Think of a Ferrari. Was it red in your mind? Think of a Porsche. Was it white or black in your mind’s eye? Now, think of a Mercedes-AMG. Silver? Some car brands become well known by certain popular colours.
Now I want you to think of a Lamborghini. What colour did you imagine? Yellow? Green? Purple? Red?
The rampaging bull brand is synonymous with two design elements – aggressive, angular lines and bright, bold colours. No other car brand is able to consistently produce such outrageous hues as Lamborghini, and that’s no accident.
Right from the brand’s earliest days, founder Ferruccio Lamborghini didn’t want his cars to be known by one colour or lock customers into a restricted amount of choice, which is why the brand’s first iconic model – the Muria – can be seen in such a wide range of colours; orange, gold, bright blue and vibrant yellow. Lamborghini built 763 Murias in total, with a massive-for-the-time 86 different colour choices.
It became an instant hallmark of the brand and remains so, with each new model and concept finished in a specially selected paint that best suits the car and the customer.
Mitja Borkert, Head of Design for Lamborghini, spoke exclusively with Torquecafe.com recently to explain the process that goes into choosing colours for the brand and explained why it’s so important.
Take, for example, the new Lamborghini Sian, the brand’s latest limited edition hypercar. The company will build 63 coupes and 19 Roadsters – and no two will be the same colour. Instead Borkert and his team will work with each buyer to develop a unique paint scheme that will not only ensure the car looks great, but also serve to further enhance its limited edition appeal.
“The colours of Lamborghini are very, very important for our customers and for the individualisation of our product,” Borkert says.
The launch colour for the Sian Roadster was developed especially for the car, it’s a multi-layer effect of blue and green paints, as well as a clear coat to make it shine. That’s to try and, as the press release explained, “encapsulate the blue of the sky and the green of the fields.”
Borkert is understandably proud of the new colour, saying: “The effect is so deep. It looks really rich and really deep.”
While Borkert is also responsible for helping create the shapes of each model, ensuring the right colour to reveal a new model is incredibly important to Lamborghini. Which is why the process for that begins very early in the planning for each new car and extends to the environment that the car will be launched in.

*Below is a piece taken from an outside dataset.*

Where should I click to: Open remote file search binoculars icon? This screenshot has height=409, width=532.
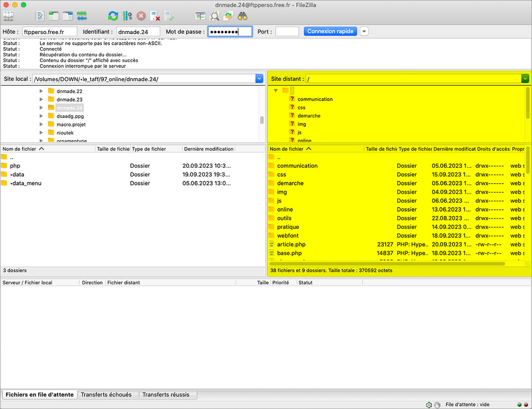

“I’m taking in my mind, what will be the presentation place, what will be the surrounding? Will it be the green grass? A traditional car show? So I’m considering at first the place where we present the car,” he explains.
“For example, with the Centenario Roadster, we knew Pebble Beach outside on the green fields on the golf course, so we chose a matte silver paint that’s really elegant that works with the green fields. At Frankfurt [Motor Show] for the Sian coupe, we presented the matte green, where you have a golden sparkle within the green. The intention there was to create something outstanding, at this moment such a green was not present from any other supercar producer and we want to be trendsetters.”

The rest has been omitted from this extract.